それぞれの色の意味も下記のようにあります。

  • 桃・紅:「魔除け・厄除け」
  • 白:「清浄・純潔」
  • 緑:「健康・新緑の生命力、邪気を祓う」

上記のように、菱餅には、災厄を除き、親が娘の健康を願う気持ちが込められています。

ひなあられ
ひなあられは比較的近代になって、ひな祭りに食されるようになりました。
菱餅を行事の終わりに砕いて作ったのが始まりと言われており、菱餅の3色に黄色を加えて、ピンク、緑、黄、白の4色でそれぞれ四季を表しています。
また、でんぷんが多く健康に良いことから「1年中娘が健やかに幸せに過ごせるように」という願いが込められています。
はまぐりのお吸い物
はまぐりの貝殻は、対になっている貝殻でなければ、ピタリときれいに合わさることはありません。
このことから、仲の良い夫婦を表し、一生一人の人と添い遂げるようにと、女の子の末永い良縁を願う意味が込められています。

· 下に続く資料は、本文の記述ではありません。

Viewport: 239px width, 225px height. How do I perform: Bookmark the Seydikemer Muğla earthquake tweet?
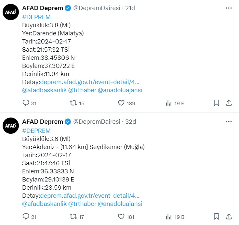[217, 217]
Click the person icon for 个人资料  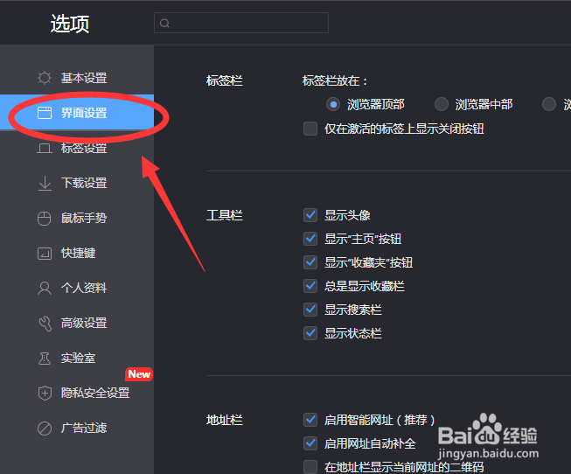point(45,289)
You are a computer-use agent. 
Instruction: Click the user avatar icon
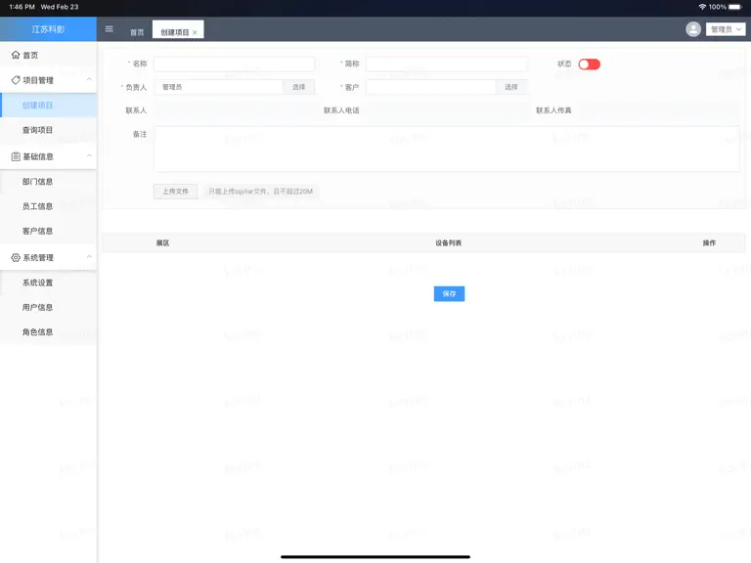[x=693, y=29]
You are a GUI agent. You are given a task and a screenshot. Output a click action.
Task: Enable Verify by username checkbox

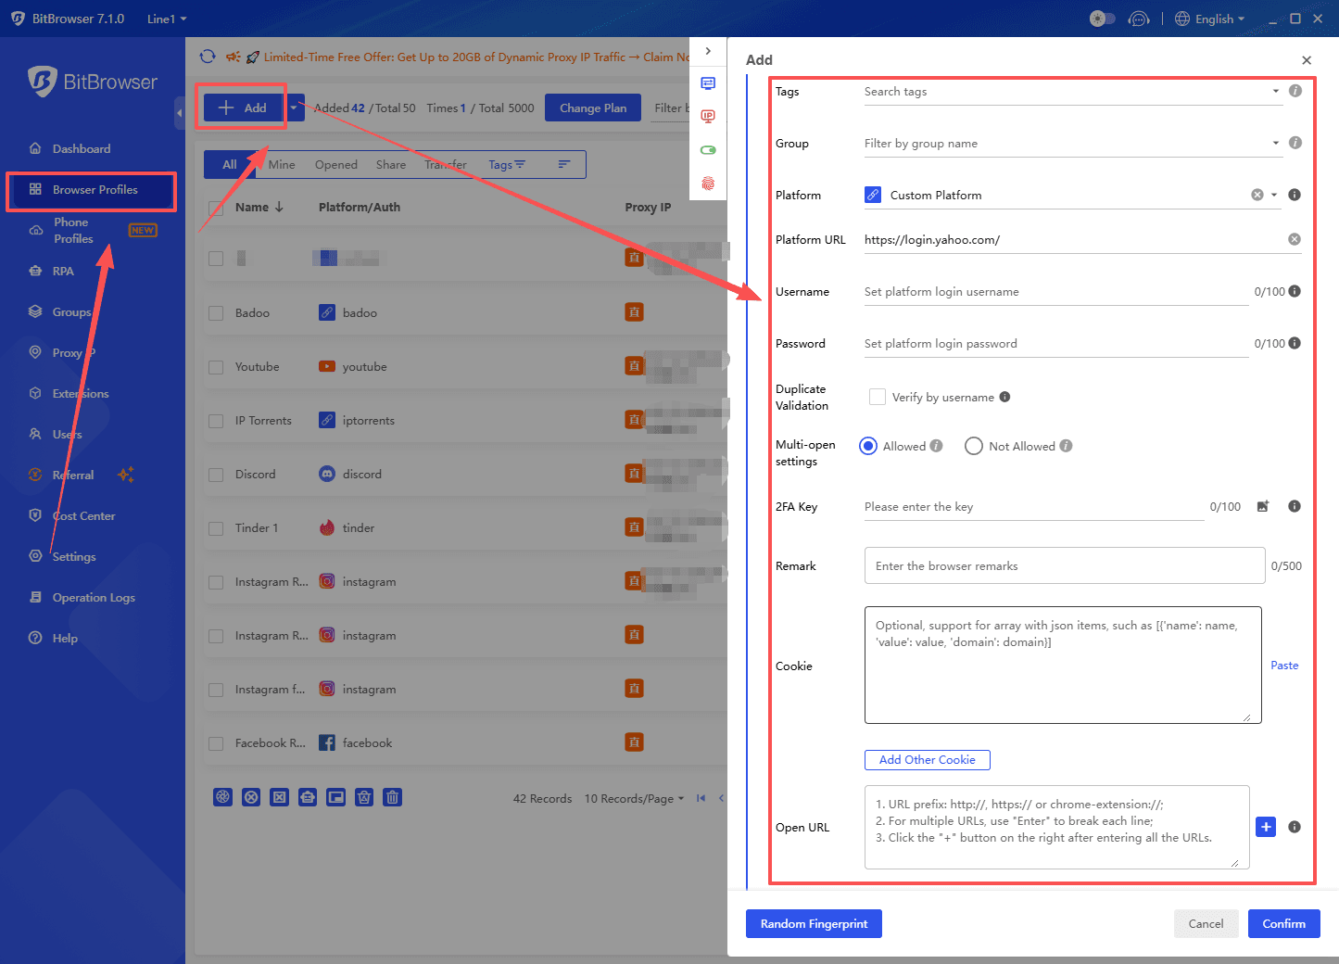[877, 397]
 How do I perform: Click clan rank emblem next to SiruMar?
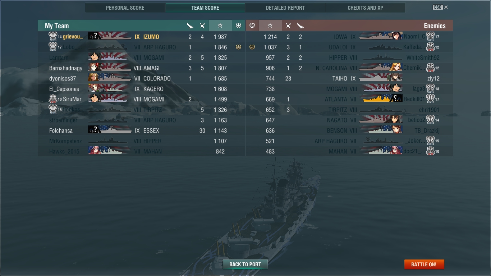click(53, 99)
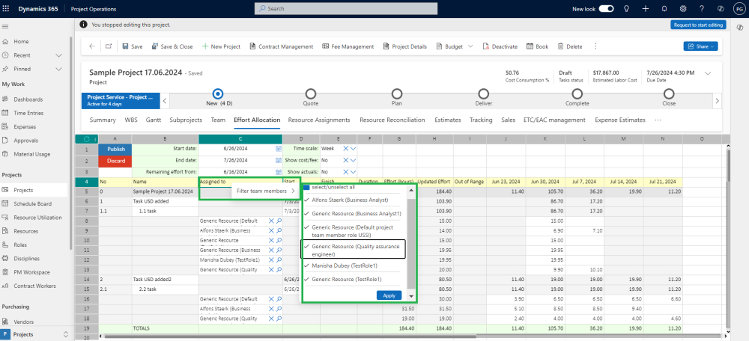Toggle the select/unselect all checkbox
The width and height of the screenshot is (749, 341).
pyautogui.click(x=306, y=187)
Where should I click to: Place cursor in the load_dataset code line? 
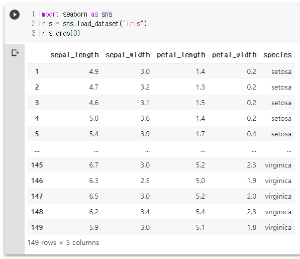[x=92, y=24]
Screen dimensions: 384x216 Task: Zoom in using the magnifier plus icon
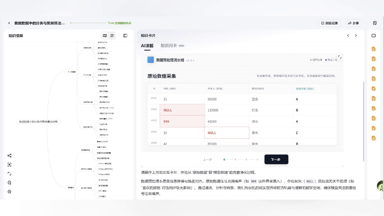coord(10,191)
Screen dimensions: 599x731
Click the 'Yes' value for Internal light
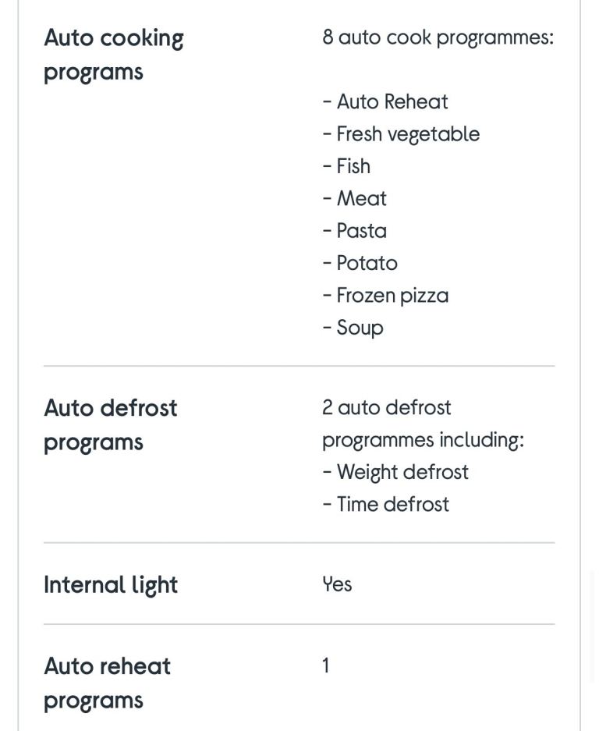pos(337,584)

このように、ひな祭りの代表的な食べ物やお供えには、女児の健やかな成長や良縁を願い、それぞれ縁起のよい意味が込められているのです。

まとめ

古くから受け継がれる年中行事には、時代とともに変化しながらも、現代にも受け継がれる大切な意味が込められているものです。

いつの時代も、我が子を想う親の気持ちは変わらないものです。

我が子の成長や健康を願い、桃の節句を心からお祝いしてあげたいものですね。